Some online platforms see live streaming as a way to get a leg up on the market, noted Neil Macker, a stock analyst at Morningstar. “Live streaming is something that companies competing with Netflix have added to packages not only here in the United States, but internationally to differentiate themselves,” he told TechNewsWorld.

Those moves by its competitors may not be long ignored by Netflix, which is reportedly mulling over a live streaming strategy.

“Streaming is getting more attention from Netflix because it’s hard to compete with companies with massive intellectual property wealth, like Disney and Warner Bros. It could be a way to diversify a bit,” said Ross Rubin, the principal analyst at Reticle Investigationa consumer technology consultancy in New York City.

“It’s also interesting, given the recent discussion about Netflix opening an ad tier, that live events — especially news and sports — tend to be associated with ads,” he told TechNewsWorld.

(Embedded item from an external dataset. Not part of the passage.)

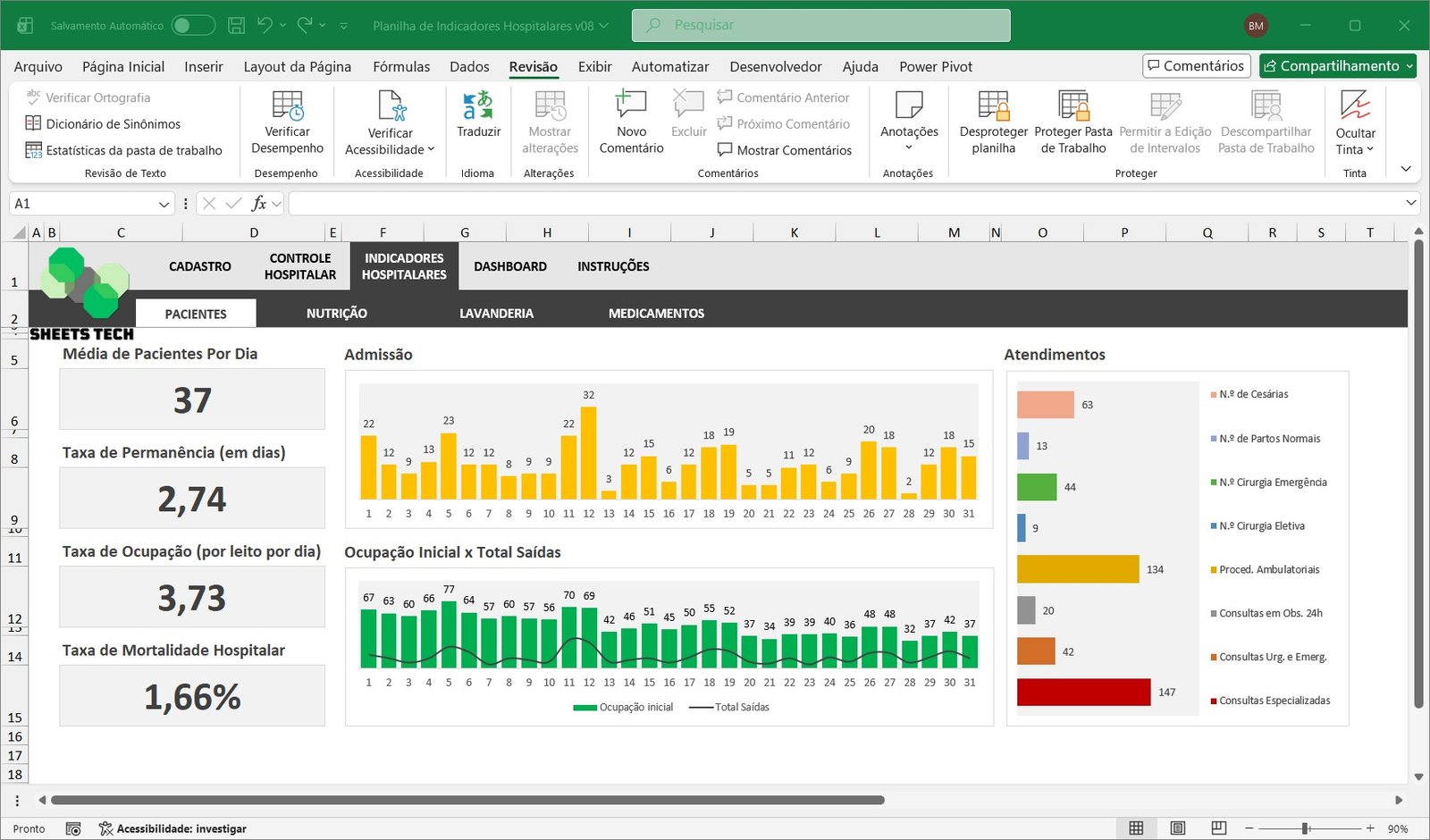Switch to the NUTRIÇÃO sheet tab
The height and width of the screenshot is (840, 1430).
336,314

“However, it remains to be seen how much investment live streaming will receive as Netflix looks to cut spending and be more fiscally conservative,” he added.

An important opportunity

Sorensen noted that with Live TV, Amazon Prime Video and Disney+, Hulu are key providers now offering live streaming services that test Netflix’s leadership position in the OTT ecosystem.

He insisted that offering live streaming content is not only an opportunity for Netflix to acquire new subscribers, but also to retain existing subscribers. “Sixty-four percent of Netflix subscribers currently stream content on other services,” he explains. “Live streaming allows Netflix to stay involved with its service for longer.”

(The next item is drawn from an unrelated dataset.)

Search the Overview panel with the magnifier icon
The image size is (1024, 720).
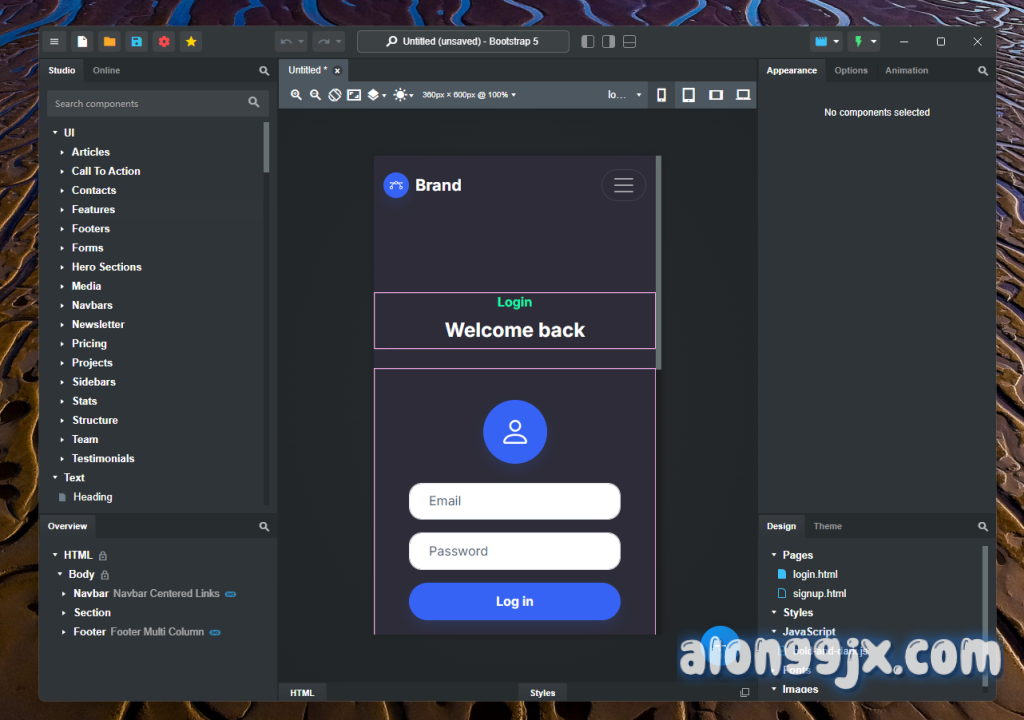pos(264,526)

“This is especially important in light of Netflix’s recent revenue call, which expressed the expectation that they will lose millions of subscribers by 2022,” he said. “There are several opportunities for a service like Netflix to offer egaming, esports and red carpet premiere events as live streaming entertainment in addition to sports and news.”


“Netflix appears to be suffering from higher costs and lower viewership due to increased competition and changes in behavior as people leave their homes.” added Charles King, principal analyst, with: Pund-ITa technology consulting firm in Hayward, California.

“Live streaming of popular events can help the company bolster its fortunes,” he told TechNewsWorld.

Not for Netflix

Pachter claimed that Netflix would fail miserably at live streaming.

“Live streaming is by appointment and Netflix is ​​on-demand,” he explained. “The customers will never associate it with events being watched live, and I think it will abandon the idea after it gets on and fails.”

“Netflix grabs straws. The brand is not built around live streaming,” added Mark N. Vena, president and principal analyst at SmartTechResearch in San Jose, California.

“I think a lot of the mistakes Netflix is ​​making are self-bent wounds,” he told TechNewsWorld. “Live streaming isn’t going to help them get out of their swamp.”

“The amount of content the average consumer has access to is overwhelming, but Netflix is ​​acting like it’s 2010, not 2022,” he said. “The amount of content available to users is exponentially higher than it was 10 to 12 years ago, when Netflix didn’t have much competition.”

“Now they have a lot of competition,” he continued. “They won’t be able to livestream themselves out of that situation.”